===== Excerpted data =====

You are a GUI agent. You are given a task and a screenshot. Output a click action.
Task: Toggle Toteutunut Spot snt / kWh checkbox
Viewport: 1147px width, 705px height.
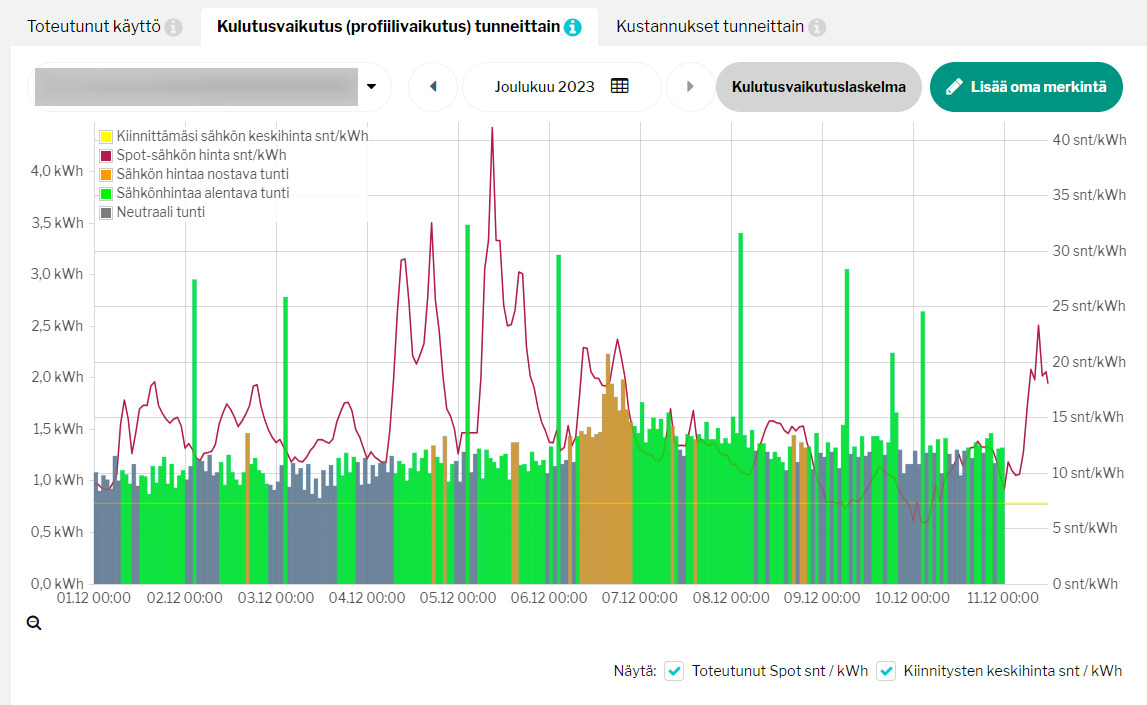675,671
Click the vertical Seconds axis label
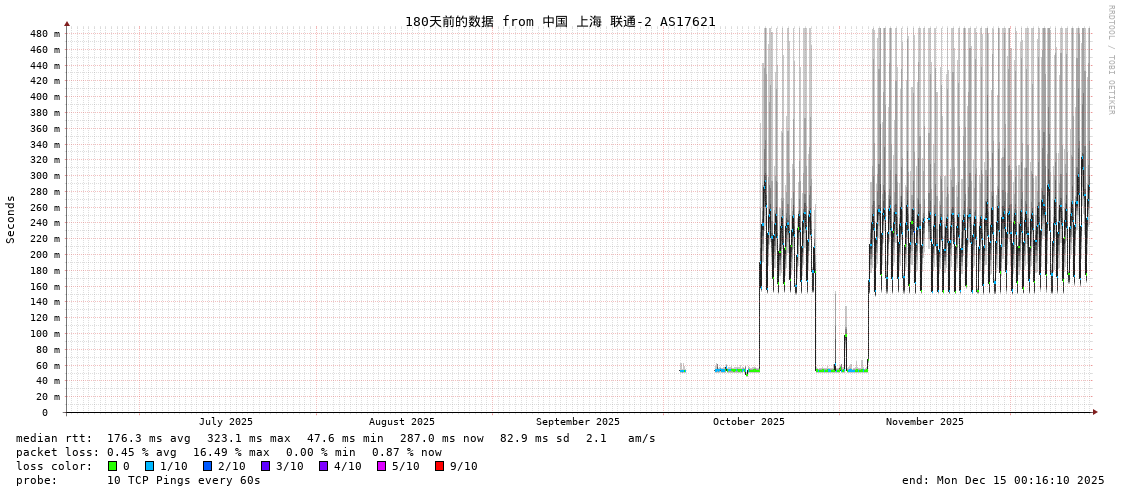Image resolution: width=1121 pixels, height=494 pixels. tap(11, 219)
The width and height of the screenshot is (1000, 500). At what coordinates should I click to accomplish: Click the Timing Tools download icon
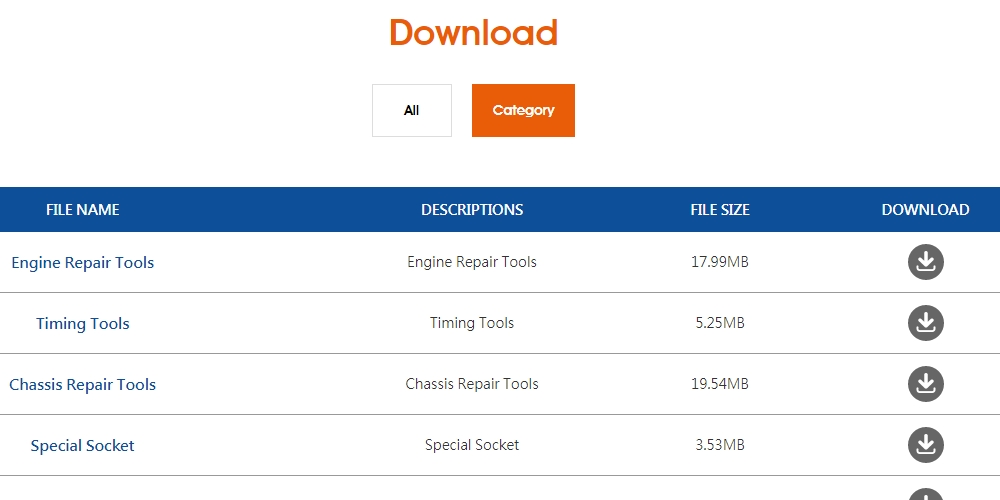point(925,323)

=====

• **Your instructions**
Beginning at the line that contains "The width and", copy each remaining line of the records exactly, through the final one. Omit the pictures.

• **Answer box**
The width and height of the screenshot is (1000, 500). At what coordinates should I click to accomplish: Click the Timing Tools download icon
point(925,323)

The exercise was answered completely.